Abstract（参考訳）: 高速道路ビデオ異常検出は安全管理に不可欠である。しかし、特に微妙な異常な車両の動きを示す遠距離目標に対して、様々な場面で異常を特定することは依然として困難である。 VLM(Vision-Language Models)は強力なセマンティック推論能力を示すが、グローバルフレームの処理は、これらの遠距離フィールドオブジェクトに対する注意の希釈を招き、禁忌の計算コストを発生させる。これらの問題に対処するために,ベイジアン推論で導かれるVLMを利用した非同期協調フレームワークVIBESを提案する。具体的には,様々な高速道路環境における一般化の難しさを克服するために,オンラインベイズ推論モジュールを導入する。このモジュールは車軌道を継続的に評価し、通常の運転行動の確率的境界を動的に更新する。連続したビデオストリームを処理する代わりに、VLMはトリガーによって示される局所的な視覚領域のみを処理する。この目的の視覚入力は注意の希釈を防止し、正確な意味推論を可能にする。広汎な評価により、VIBESは遠距離フィールド異常の検出精度を向上し、計算オーバーヘッドを低減し、様々な高速道路条件をまたいだ一般化を実証しつつ、高いリアルタイム効率と説明可能性を実現する。

関連論文リスト

DiffAttn: Diffusion-Based Drivers' Visual Attention Prediction with LLM-Enhanced Semantic Reasoning [4.57409624068048]
本稿では、ドライバの認識パターンをエミュレートし、インテリジェントな車両の視覚的注意予測を促進するためのDiffAttnを提案する。我々のフレームワークは、インテリジェントな車両における車内人間と機械の相互作用、リスク知覚、運転者の状態測定を改善する可能性を秘めている。
論文参考訳（メタデータ） (2026-03-30T10:24:20Z)
Steering and Rectifying Latent Representation Manifolds in Frozen Multi-modal LLMs for Video Anomaly Detection [52.5174167737992]
ビデオ異常検出(VAD)は、ビデオ内の異常事象を特定することを目的としている。

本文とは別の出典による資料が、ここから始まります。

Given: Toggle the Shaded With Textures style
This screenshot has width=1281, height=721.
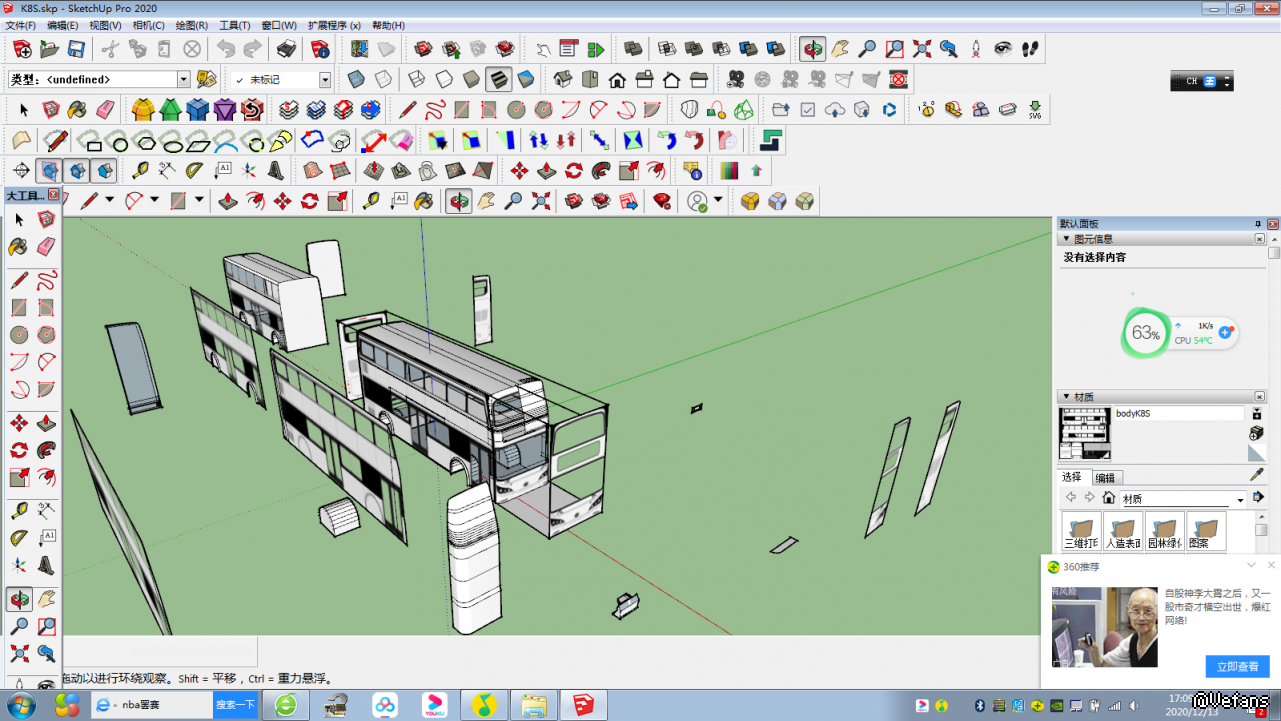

本稿では,MLLMに基づくVADを受動的に読み上げから内部表現を積極的に操り,修正するSteerVADを提案する。本手法は、トレーニングデータの1%しか必要としないチューニングフリーアプローチにおける最先端性能を実現する。
論文参考訳（メタデータ） (2026-02-27T13:48:50Z)
A Unified Reasoning Framework for Holistic Zero-Shot Video Anomaly Analysis [64.42659342276117]
ビデオの異常な研究のほとんどは、フレームワイド検出で停止し、なぜイベントが異常なのかについての洞察はほとんど得られない。近年の動画の局所化と映像の異常理解手法は、説明可能性を改善するが、データに依存し、タスク固有のままである。本稿では,時間的検出,空間的局所化,テキスト的説明のギャップを埋める統一的推論フレームワークを提案する。
論文参考訳（メタデータ） (2025-11-02T14:49:08Z)
SlowFastVAD: Video Anomaly Detection via Integrating Simple Detector and RAG-Enhanced Vision-Language Model [52.47816604709358]
ビデオ異常検出(VAD)は、ビデオ内の予期せぬ事象を識別することを目的としており、安全クリティカルドメインに広く応用されている。視覚言語モデル(VLM)は強力なマルチモーダル推論能力を示し、異常検出の新しい機会を提供している。 SlowFastVADは高速異常検出器と低速異常検出器を統合したハイブリッドフレームワークである。
論文参考訳（メタデータ） (2025-04-14T15:30:03Z)
Multi-Modality Driven LoRA for Adverse Condition Depth Estimation [61.525312117638116]
逆条件深さ推定のためのMulti-Modality Driven LoRA(MMD-LoRA)を提案する。 Prompt Driven Domain Alignment (PDDA) と Visual-Text Consistent Contrastive Learning (VTCCL) の2つのコアコンポーネントで構成されている。 nuScenesとOxford RobotCarデータセットの最先端のパフォーマンスを実現する。
論文参考訳（メタデータ） (2024-12-28T14:23:58Z)
Weakly Supervised Video Anomaly Detection and Localization with Spatio-Temporal Prompts [57.01985221057047]
本稿では、事前学習された視覚言語モデル(VLM)に基づく、弱教師付きビデオ異常検出および局所化のための時間的プロンプト埋め込み(WSVADL)を学習する新しい手法を提案する。提案手法は,WSVADLタスクの3つの公開ベンチマークにおける最先端性能を実現する。
論文参考訳（メタデータ） (2024-08-12T03:31:29Z)
MGFN: Magnitude-Contrastive Glance-and-Focus Network for Weakly-Supervised Video Anomaly Detection [39.923871347007875]
そこで本稿では,空間時間情報を統合して高精度な異常検出を行う新しい視点・焦点ネットワークを提案する。異常の程度を表すために特徴量を使用する既存のアプローチは、通常、シーンのバリエーションの影響を無視する。本稿では,異常検出のための特徴量の識別性を高めるため,特徴増幅機構とマグニチュードコントラスト損失を提案する。
論文参考訳（メタデータ） (2022-11-28T07:10:36Z)

関連論文リストは本サイト内にある論文のタイトル・アブストラクトから自動的に作成しています。

指定された論文の情報です。
本サイトの運営者は本サイト（すべての情報・翻訳含む）の品質を保証せず、本サイト（すべての情報・翻訳含む）を使用して発生したあらゆる結果について一切の責任を負いません。